> [Stored records]
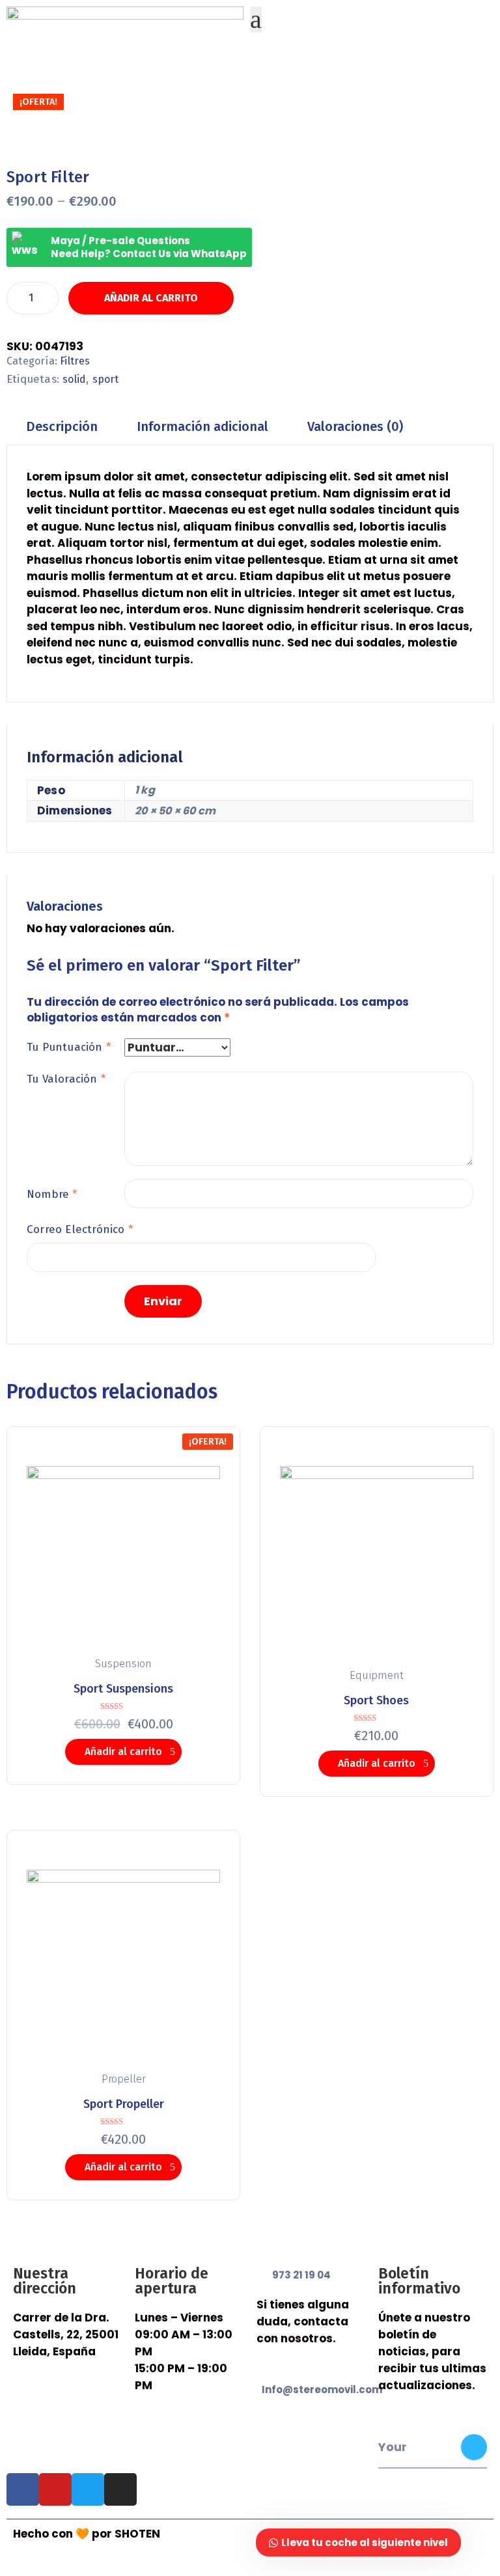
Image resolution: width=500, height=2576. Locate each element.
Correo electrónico (80, 1229)
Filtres (75, 361)
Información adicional (202, 426)
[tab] (62, 426)
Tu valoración (66, 1079)
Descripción (62, 426)
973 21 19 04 (301, 2275)
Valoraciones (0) (355, 426)
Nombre (52, 1194)
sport (105, 379)
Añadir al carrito (151, 298)
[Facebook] (23, 2489)
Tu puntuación (69, 1047)
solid (74, 379)
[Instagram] (120, 2489)
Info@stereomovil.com (322, 2389)
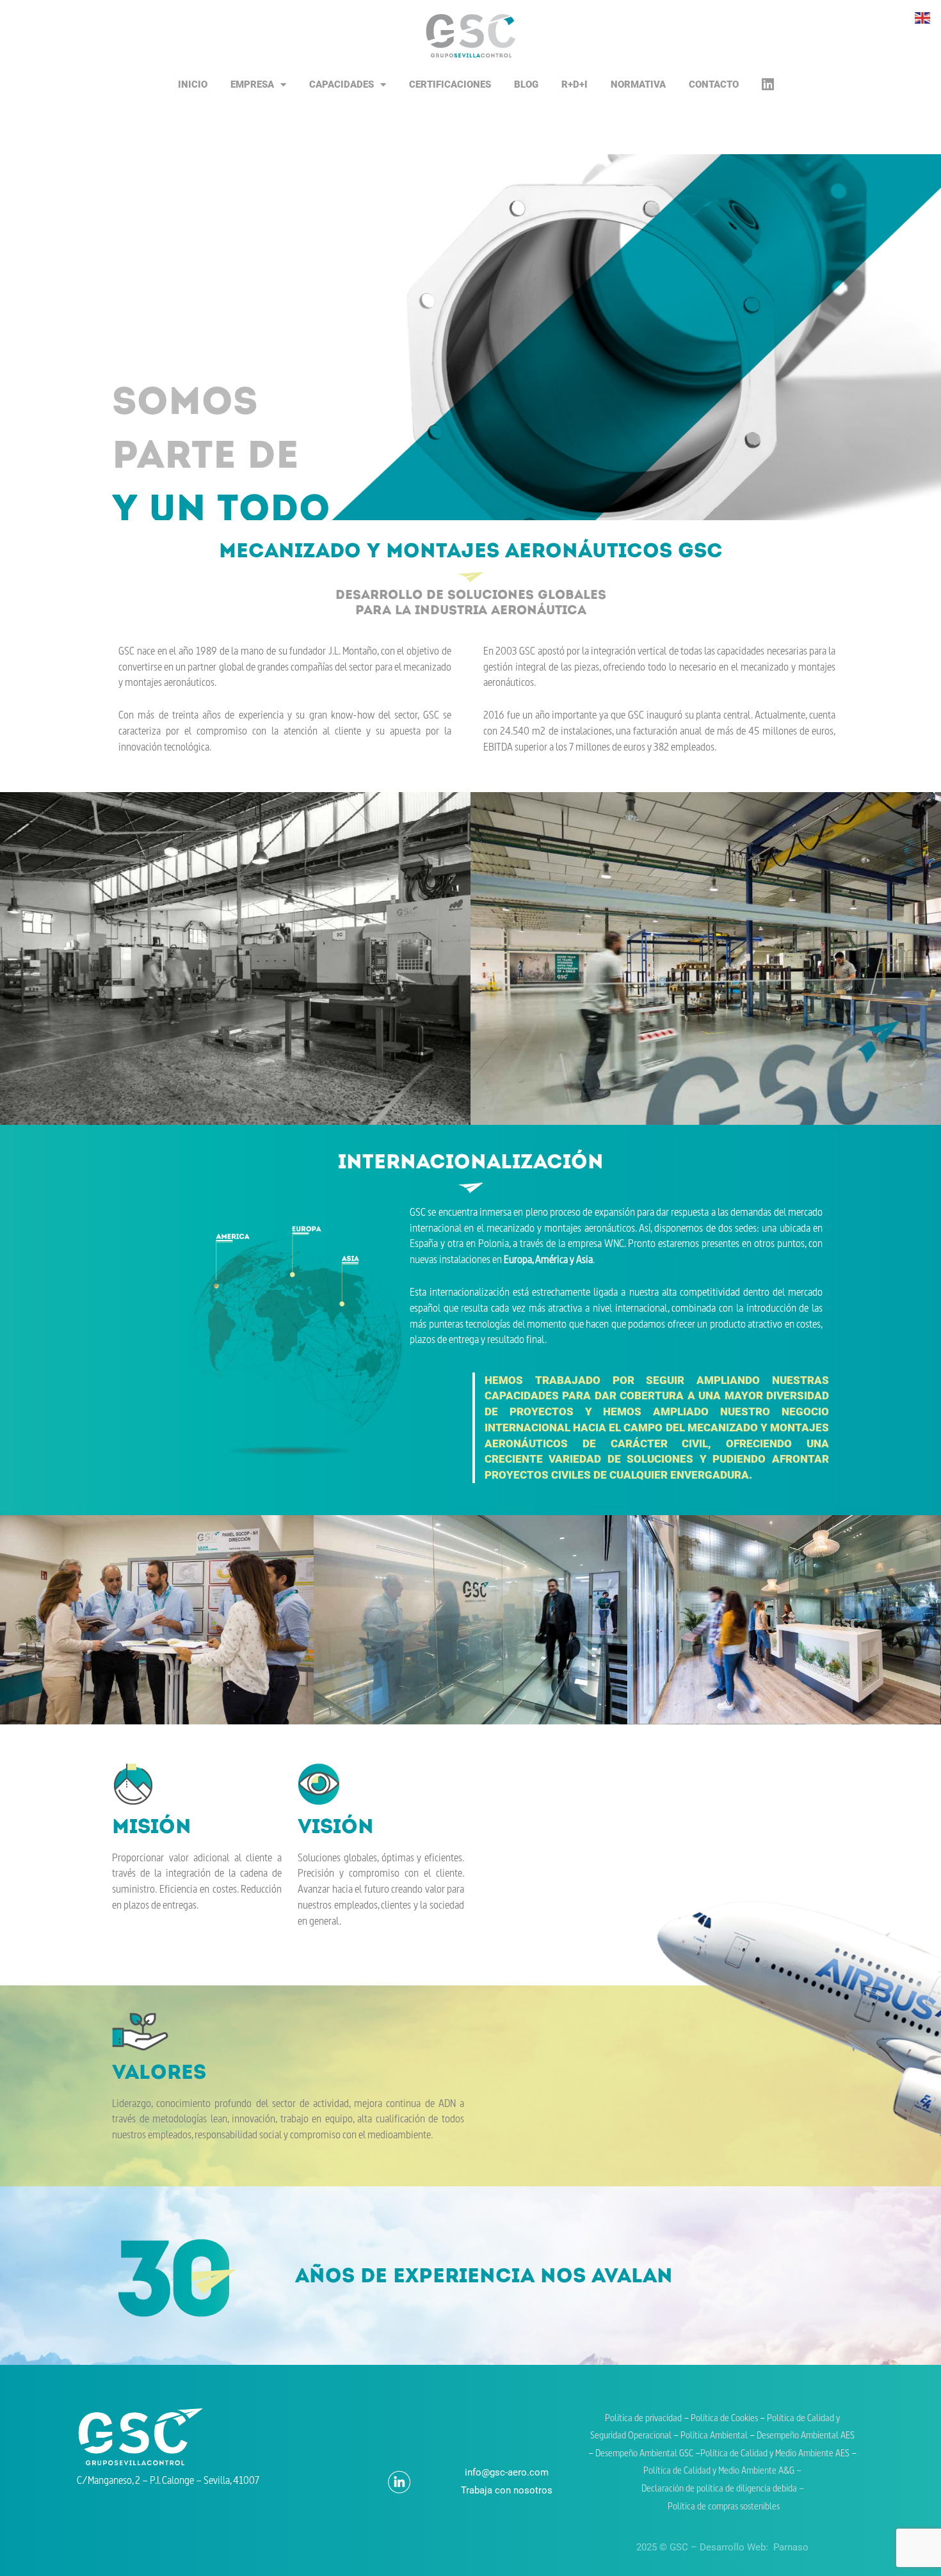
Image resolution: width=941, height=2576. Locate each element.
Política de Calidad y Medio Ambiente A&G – (722, 2471)
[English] (923, 17)
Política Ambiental (714, 2436)
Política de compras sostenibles (723, 2507)
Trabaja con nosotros (506, 2490)
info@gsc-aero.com (507, 2472)
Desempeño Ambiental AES (806, 2436)
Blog (526, 84)
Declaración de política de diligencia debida (720, 2489)
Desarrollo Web (733, 2547)
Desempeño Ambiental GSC (644, 2454)
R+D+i (574, 84)
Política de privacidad (643, 2419)
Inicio (192, 84)
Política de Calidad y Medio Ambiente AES (774, 2454)
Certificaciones (450, 84)
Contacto (714, 84)
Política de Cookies (725, 2419)
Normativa (638, 84)
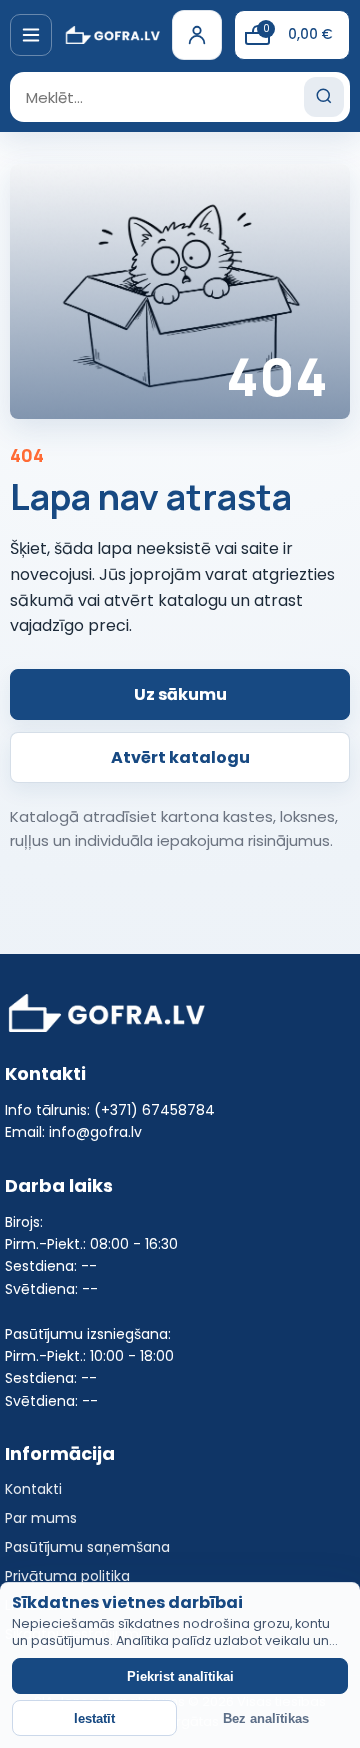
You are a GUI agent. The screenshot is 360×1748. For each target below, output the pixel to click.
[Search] (324, 97)
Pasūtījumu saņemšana (87, 1547)
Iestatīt (94, 1718)
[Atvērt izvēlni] (31, 35)
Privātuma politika (67, 1576)
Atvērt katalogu (180, 757)
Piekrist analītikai (180, 1676)
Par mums (41, 1518)
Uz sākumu (180, 694)
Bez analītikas (266, 1718)
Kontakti (33, 1489)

> [ACTIVITY] Give only the lines from the one holding "[tab] (62, 426)" through the one holding "[Instagram] (120, 2489)", each restated exactly as it appears above.

> [WRITTEN REPLY]
[tab] (62, 426)
Tu valoración (66, 1079)
Descripción (62, 426)
973 21 19 04 (301, 2275)
Valoraciones (0) (355, 426)
Nombre (52, 1194)
sport (105, 379)
Añadir al carrito (151, 298)
[Facebook] (23, 2489)
Tu puntuación (69, 1047)
solid (74, 379)
[Instagram] (120, 2489)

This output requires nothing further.